AddByte allocAmt overflows for large input files #761

destroyhimmyrobots · 2018-10-10T04:29:14Z

Given a 2.8 gigabyte input file, the function AddByte (https://github.com/htacg/tidy-html5/blob/next/src/lexer.c#L949) will enter an infinite loop when called from prvTidyAddCharToLexer on both modern Linux & Darwin systems.

This is likely a result of the allocation strategy (multiplying by 2) and because the uint type used to define the allocAmt variable is an unsigned 32-bit integer on these systems. For example, the sys/types.h header on one system defines that type as unsigned int: https://github.com/apple/darwin-xnu/blob/master/bsd/sys/types.h#L92

The initial lexer state when the problem surfaces looks like this:

lexer->lexsize = 2147483646
lexer->lexlength = 2147483648
allocAmt = 0

Eventually, in my debugger it shows the value of allocAmt wrapping to 0 after reaching

allocAmt = 2147483648

at https://github.com/htacg/tidy-html5/blob/next/src/lexer.c#L955 when trying to increase the buffer by one more factor of two. The result overflows uint32 by one.

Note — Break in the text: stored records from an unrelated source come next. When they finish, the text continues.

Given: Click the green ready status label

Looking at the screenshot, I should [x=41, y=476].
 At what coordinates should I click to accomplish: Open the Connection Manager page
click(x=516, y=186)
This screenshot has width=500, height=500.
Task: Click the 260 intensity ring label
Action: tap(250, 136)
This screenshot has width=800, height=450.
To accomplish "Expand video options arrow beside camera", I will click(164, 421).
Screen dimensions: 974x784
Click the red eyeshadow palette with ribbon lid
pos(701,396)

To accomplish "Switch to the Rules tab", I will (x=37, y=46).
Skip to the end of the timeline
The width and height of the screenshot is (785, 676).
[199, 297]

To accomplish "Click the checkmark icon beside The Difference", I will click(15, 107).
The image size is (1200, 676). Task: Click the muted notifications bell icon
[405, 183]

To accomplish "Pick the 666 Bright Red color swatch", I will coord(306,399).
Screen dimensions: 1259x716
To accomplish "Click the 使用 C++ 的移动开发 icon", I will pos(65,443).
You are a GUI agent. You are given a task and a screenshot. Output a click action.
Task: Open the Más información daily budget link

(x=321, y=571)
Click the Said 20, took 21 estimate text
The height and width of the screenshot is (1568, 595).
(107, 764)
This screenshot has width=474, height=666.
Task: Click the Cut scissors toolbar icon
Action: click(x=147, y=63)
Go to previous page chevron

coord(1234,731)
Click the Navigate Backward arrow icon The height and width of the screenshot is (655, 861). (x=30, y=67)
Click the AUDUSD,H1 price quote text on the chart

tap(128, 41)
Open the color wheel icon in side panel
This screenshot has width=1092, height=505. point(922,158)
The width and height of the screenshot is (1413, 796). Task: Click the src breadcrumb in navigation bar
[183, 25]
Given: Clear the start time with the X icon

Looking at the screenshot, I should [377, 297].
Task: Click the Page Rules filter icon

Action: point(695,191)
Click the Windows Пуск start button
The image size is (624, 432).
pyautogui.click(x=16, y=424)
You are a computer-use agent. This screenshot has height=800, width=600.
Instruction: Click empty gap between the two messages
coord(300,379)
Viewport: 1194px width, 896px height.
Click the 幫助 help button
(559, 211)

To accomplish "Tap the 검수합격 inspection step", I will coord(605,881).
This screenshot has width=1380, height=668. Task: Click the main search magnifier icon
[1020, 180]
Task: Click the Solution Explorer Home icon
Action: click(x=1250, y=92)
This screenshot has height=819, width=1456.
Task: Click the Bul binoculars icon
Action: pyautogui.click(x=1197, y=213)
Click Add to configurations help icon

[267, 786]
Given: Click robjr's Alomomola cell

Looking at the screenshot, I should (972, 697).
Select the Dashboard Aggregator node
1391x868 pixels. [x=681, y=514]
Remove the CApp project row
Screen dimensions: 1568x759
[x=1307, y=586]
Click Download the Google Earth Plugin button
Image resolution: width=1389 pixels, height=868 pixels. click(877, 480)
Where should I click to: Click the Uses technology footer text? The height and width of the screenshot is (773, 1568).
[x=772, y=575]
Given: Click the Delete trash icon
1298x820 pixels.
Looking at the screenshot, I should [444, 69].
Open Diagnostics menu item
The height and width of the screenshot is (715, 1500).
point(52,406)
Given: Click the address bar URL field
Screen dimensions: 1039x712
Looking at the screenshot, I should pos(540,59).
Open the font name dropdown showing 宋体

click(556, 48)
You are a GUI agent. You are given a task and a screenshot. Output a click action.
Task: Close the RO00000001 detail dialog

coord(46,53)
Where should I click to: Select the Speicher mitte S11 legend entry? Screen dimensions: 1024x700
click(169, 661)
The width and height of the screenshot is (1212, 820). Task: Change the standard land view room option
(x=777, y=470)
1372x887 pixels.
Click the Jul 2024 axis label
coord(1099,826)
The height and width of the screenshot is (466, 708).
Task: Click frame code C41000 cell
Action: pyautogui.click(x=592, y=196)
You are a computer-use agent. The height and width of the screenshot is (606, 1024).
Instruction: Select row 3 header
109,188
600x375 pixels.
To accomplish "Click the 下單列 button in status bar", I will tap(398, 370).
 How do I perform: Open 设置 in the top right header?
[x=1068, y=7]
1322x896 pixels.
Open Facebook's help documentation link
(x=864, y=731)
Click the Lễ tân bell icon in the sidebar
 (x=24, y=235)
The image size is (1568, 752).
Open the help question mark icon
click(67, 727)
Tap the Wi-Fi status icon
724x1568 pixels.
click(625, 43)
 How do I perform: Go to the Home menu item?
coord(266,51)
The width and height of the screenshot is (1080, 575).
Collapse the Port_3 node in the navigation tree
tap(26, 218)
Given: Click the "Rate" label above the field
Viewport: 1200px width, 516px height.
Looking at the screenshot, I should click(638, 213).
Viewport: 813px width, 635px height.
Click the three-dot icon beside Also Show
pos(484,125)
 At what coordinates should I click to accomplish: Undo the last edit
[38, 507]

One solution may be to make the allocAmt a 64-bit integer type.

I searched for some alternative APIs in http://api.html-tidy.org/tidy/tidylib_api_5.6.0/group__IO.html, but it is not clear if these would solve this overflow issue.

The text was updated successfully, but these errors were encountered:

geoffmcl · 2018-10-16T19:37:36Z

@destroyhimmyrobots wow, playing with HTML files in the 2.8 gigabyte plus range, certainly points out a design limit of libtidy... thanks for this...

At present all text kept by libtidy is in an allocated for each document, lexer byte buffer, and thus nodes holding this text are maintained just by keeping the start and end offset into this buffer of the text... a uint, all presently 32-bit in most systems...

The present method of just doubling the last allocation value, only allows for some 20 reallocation, up to a maximum of 2,147,483,648 byte, 0x80000000, and as you point out the next double gives us ZERO, 0, leading to a loop forever lock bug...

Yes, one thought would be to use 64-bit offsets, but that would involve changing quite a lot of code... each time and place where the start and end offsets are stored and used... it is certainly possible... but first to explore other alternatives as well...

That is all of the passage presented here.